1/4 c extra virgin olive oil
2 c salsa (homemade is preferred), warmed
4 c cooked or drained canned pinto beans
salt and ground black pepper
1 c cubed Monterey Jack cheese
1 c crushed tortilla chips
1/2 c crumbled queso fresco (we misread this and had 1 cup of con queso instead; this was excellent, mixed in with the salsa layer)

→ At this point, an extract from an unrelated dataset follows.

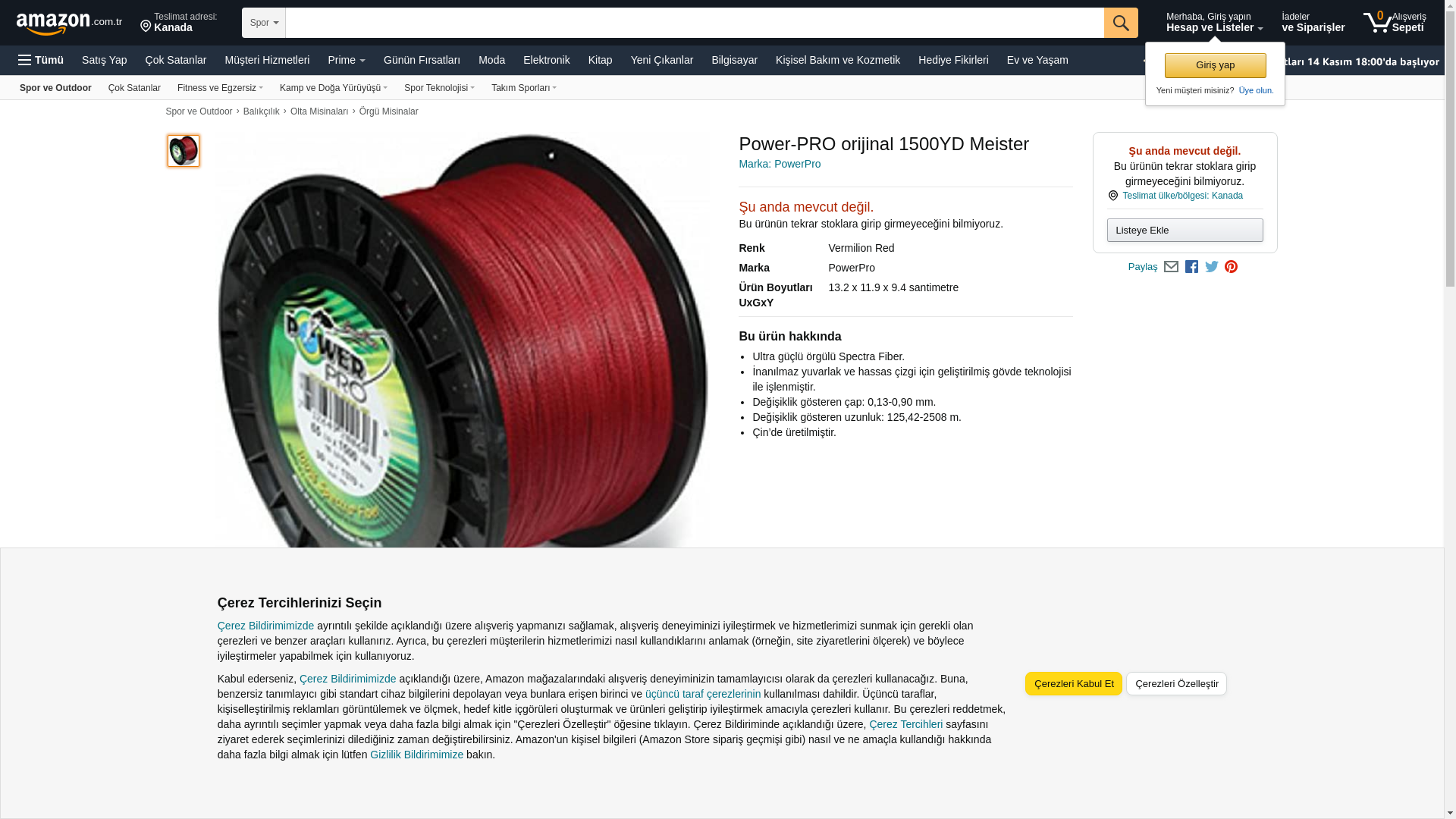Click the magnifying glass search button
Screen dimensions: 1456x819
(x=1121, y=23)

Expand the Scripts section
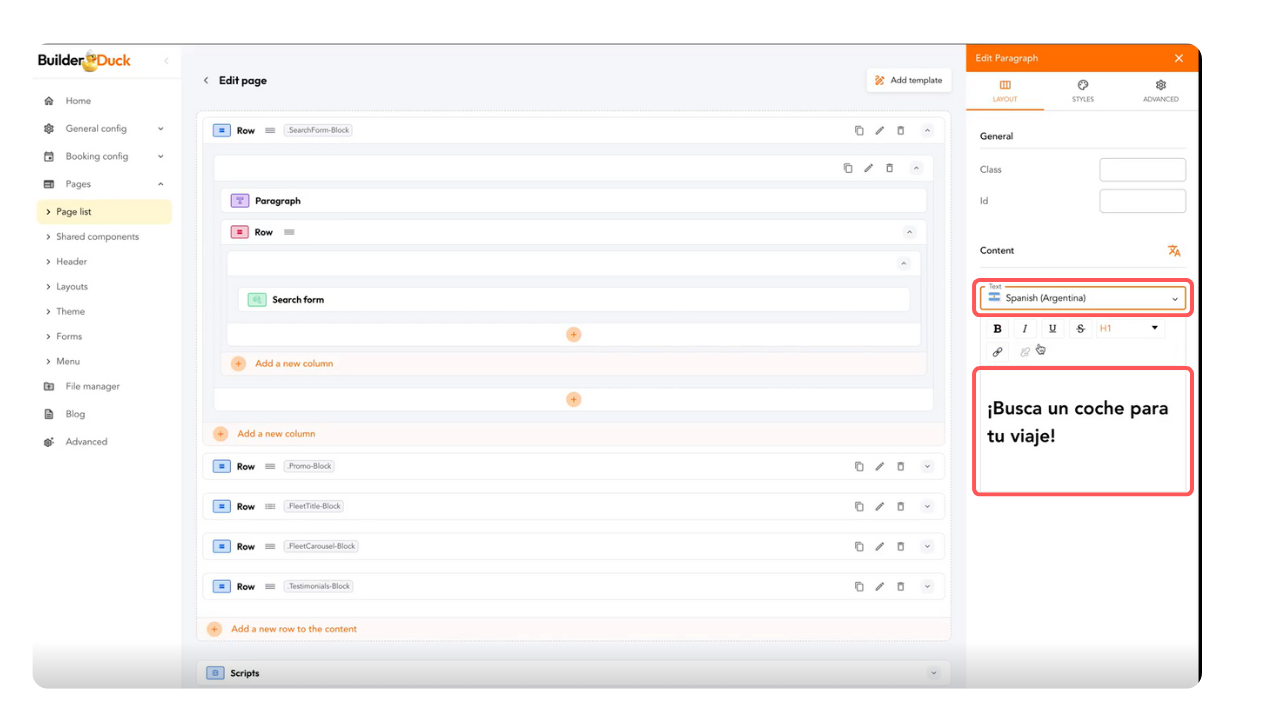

1/2 c chopped fresh cilantro for garnish

Preheat the oven to 400 degrees Fahrenheit. Use a tablespoon or so of the olive oil to grease a 2-quart souffle or gratin dish or a 9×13-inch baking dish. Spread the salsa and con queso in the dish and spoon the beans on top. Sprinkle lightly with salt and pepper. Spread the cheese cubes around evenly, pressing them into the sauce and beans a bit. Sprinkle with the tortilla crumbs, then the queso fresco, and drizzle with the remaining olive oil. Bake until the cheese has melted, the sauce is bubbly, and the tortilla chips are browned, 20 to 30 minutes, depending on the size of your dish. Remove from the oven, sprinkle with the cilantro and a few more grinds of black pepper if you like, and serve.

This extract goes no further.